** GIVEN EXERCISE **
Render the lines of the records below as a Markdown table with two columns, Row and Line, putting a row number in Row and the line itself in Line. Omit blank lines.

Target pointing data:
****************

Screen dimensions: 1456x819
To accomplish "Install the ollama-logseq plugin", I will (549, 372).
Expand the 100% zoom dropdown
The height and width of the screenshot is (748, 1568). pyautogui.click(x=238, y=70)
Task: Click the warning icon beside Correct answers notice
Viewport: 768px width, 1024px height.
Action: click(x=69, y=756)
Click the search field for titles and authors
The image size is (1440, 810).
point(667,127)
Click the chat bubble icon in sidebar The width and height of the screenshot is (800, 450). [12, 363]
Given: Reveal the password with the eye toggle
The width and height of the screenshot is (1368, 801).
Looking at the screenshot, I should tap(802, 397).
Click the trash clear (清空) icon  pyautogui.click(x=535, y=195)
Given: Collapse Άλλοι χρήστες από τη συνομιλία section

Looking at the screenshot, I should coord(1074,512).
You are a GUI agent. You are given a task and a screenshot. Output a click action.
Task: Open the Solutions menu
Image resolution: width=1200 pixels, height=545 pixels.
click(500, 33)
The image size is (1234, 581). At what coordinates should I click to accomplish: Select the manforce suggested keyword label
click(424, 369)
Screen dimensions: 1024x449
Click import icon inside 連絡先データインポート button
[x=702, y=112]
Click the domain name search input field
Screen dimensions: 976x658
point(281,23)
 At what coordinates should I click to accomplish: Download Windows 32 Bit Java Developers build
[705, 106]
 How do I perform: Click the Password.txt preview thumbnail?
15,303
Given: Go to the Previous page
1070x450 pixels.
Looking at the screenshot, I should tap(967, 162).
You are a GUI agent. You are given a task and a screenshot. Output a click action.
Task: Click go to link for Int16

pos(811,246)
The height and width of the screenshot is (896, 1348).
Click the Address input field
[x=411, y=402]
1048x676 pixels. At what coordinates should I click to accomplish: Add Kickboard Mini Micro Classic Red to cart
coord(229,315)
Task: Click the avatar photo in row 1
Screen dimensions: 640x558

****************

** SOLUTION **
| Row | Line |
|---|---|
| 1 | Screen dimensions: 1456x819 |
| 2 | To accomplish "Install the ollama-logseq plugin", I will (549, 372). |
| 3 | Expand the 100% zoom dropdown |
| 4 | The height and width of the screenshot is (748, 1568). pyautogui.click(x=238, y=70) |
| 5 | Task: Click the warning icon beside Correct answers notice |
| 6 | Viewport: 768px width, 1024px height. |
| 7 | Action: click(x=69, y=756) |
| 8 | Click the search field for titles and authors |
| 9 | The image size is (1440, 810). |
| 10 | point(667,127) |
| 11 | Click the chat bubble icon in sidebar The width and height of the screenshot is (800, 450). [12, 363] |
| 12 | Given: Reveal the password with the eye toggle |
| 13 | The width and height of the screenshot is (1368, 801). |
| 14 | Looking at the screenshot, I should tap(802, 397). |
| 15 | Click the trash clear (清空) icon  pyautogui.click(x=535, y=195) |
| 16 | Given: Collapse Άλλοι χρήστες από τη συνομιλία section |
| 17 | Looking at the screenshot, I should coord(1074,512). |
| 18 | You are a GUI agent. You are given a task and a screenshot. Output a click action. |
| 19 | Task: Open the Solutions menu |
| 20 | Image resolution: width=1200 pixels, height=545 pixels. |
| 21 | click(500, 33) |
| 22 | The image size is (1234, 581). At what coordinates should I click to accomplish: Select the manforce suggested keyword label |
| 23 | click(424, 369) |
| 24 | Screen dimensions: 1024x449 |
| 25 | Click import icon inside 連絡先データインポート button |
| 26 | [x=702, y=112] |
| 27 | Click the domain name search input field |
| 28 | Screen dimensions: 976x658 |
| 29 | point(281,23) |
| 30 |  At what coordinates should I click to accomplish: Download Windows 32 Bit Java Developers build |
| 31 | [705, 106] |
| 32 |  How do I perform: Click the Password.txt preview thumbnail? |
| 33 | 15,303 |
| 34 | Given: Go to the Previous page |
| 35 | 1070x450 pixels. |
| 36 | Looking at the screenshot, I should tap(967, 162). |
| 37 | You are a GUI agent. You are given a task and a screenshot. Output a click action. |
| 38 | Task: Click go to link for Int16 |
| 39 | pos(811,246) |
| 40 | The height and width of the screenshot is (896, 1348). |
| 41 | Click the Address input field |
| 42 | [x=411, y=402] |
| 43 | 1048x676 pixels. At what coordinates should I click to accomplish: Add Kickboard Mini Micro Classic Red to cart |
| 44 | coord(229,315) |
| 45 | Task: Click the avatar photo in row 1 |
| 46 | Screen dimensions: 640x558 |